Бабки в Иномирье (СИ), стр. 52

Задумалась я. Всем план хорош, а мне не гож.

– Мудрые речи ведешь, Кирий, – говорю наконец. – Да не про меня они. Не стану я перед Ильяном стелиться. Не было у нас в роду таких, чтоб перед мужиком голову склоняли, хоть бы на этой голове и княжеский венец был, и царский. Это первое. А второе… Не хочу я твою судьбу губить, Кирий, – вздыхаю я и мальчишку по голове глажу. А тот и рад ласке, пусть и такой, сестринской. – Ты паренек умный, вырастешь – хорошим урчи станешь. Такого урчи землю лишить – она и обидеться может. Скажи мне честно, пустит ли тебя отец на порог, когда ты, меня до границы проводив, домой воротишься.

Повесил Кирий голову. Даже кудри развились от огорчения, кажется. Видать, не заглядывал мальчишечка так далеко, о своей судьбе не подумал.

– Не казнит же он меня, сына своего единственного, – шепчет рассеянно. – Обругает, плетью вытянет – это перво-наперво. Ну, так отлежусь, коли надо будет. Да и не хочу я возвращаться! – вскидывает Кирий подбородок упрямо. – Вместе убежим, вместе по дорогам скитаться будем. А я, как вырасту, в жены тебя возьму законные!

Тут уж мне не смешно стало. В жены меня захотел, недоросль… Накось выкуси! Да ведь ясно, что добра мне мальчишка желает – по-своему. Эх, кругом беда.

Ну, да Кирию такого не скажешь. Надо хитростью брать… Не зря же я – Айкина внучка, Марки-ростовщицы родная племянница! Как-нибудь уломаю.

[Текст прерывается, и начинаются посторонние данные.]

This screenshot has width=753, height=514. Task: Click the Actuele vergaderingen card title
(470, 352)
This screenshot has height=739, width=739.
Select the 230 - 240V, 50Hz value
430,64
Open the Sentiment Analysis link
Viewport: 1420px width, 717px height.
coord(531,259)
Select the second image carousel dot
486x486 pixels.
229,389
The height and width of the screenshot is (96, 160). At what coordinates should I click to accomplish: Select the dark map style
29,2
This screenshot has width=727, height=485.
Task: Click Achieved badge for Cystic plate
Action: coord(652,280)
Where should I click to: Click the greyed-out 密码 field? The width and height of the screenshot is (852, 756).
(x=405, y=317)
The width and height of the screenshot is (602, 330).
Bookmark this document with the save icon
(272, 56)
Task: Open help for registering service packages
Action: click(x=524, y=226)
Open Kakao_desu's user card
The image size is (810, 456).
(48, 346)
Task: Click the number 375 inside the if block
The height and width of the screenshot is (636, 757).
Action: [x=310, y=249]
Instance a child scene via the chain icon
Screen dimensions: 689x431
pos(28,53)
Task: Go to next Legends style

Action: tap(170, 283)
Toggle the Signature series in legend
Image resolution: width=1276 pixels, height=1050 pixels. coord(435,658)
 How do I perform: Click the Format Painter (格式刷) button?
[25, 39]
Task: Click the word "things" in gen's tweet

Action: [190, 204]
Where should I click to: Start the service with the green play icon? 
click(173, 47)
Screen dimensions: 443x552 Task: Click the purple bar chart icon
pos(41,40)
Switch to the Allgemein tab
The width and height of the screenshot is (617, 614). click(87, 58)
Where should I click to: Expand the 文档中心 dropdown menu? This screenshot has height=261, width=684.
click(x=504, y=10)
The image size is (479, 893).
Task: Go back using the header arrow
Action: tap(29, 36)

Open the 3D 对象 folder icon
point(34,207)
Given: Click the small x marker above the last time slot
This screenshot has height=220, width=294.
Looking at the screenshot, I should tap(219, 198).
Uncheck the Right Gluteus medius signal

– Ты не сердцем – головой думай, – укоряю я мальчика, а сама ему прямо в глаза гляжу. – Ежели я одна убегу, отец твой разозлится, да через месяц позабудет уже. А если сына его единственного с собой прихвачу… Ни в одной урции покоя нам не будет. А если поймают нас, то меня сразу повесят, и слушать не захотят. Так что если помочь хочешь… – говорю тише, а голос точь-в-точь таким стал, каким я погадать предлагаю – не было случая, чтоб отказался человек. – Тогда жди меня к закату во-он там, – а сама в окошко показываю на берег речки, на заросли ивовые. – Только гляди, чтоб никто тебя не приметил. Да захвати с собой еще и еды мне в дорогу… Управишься?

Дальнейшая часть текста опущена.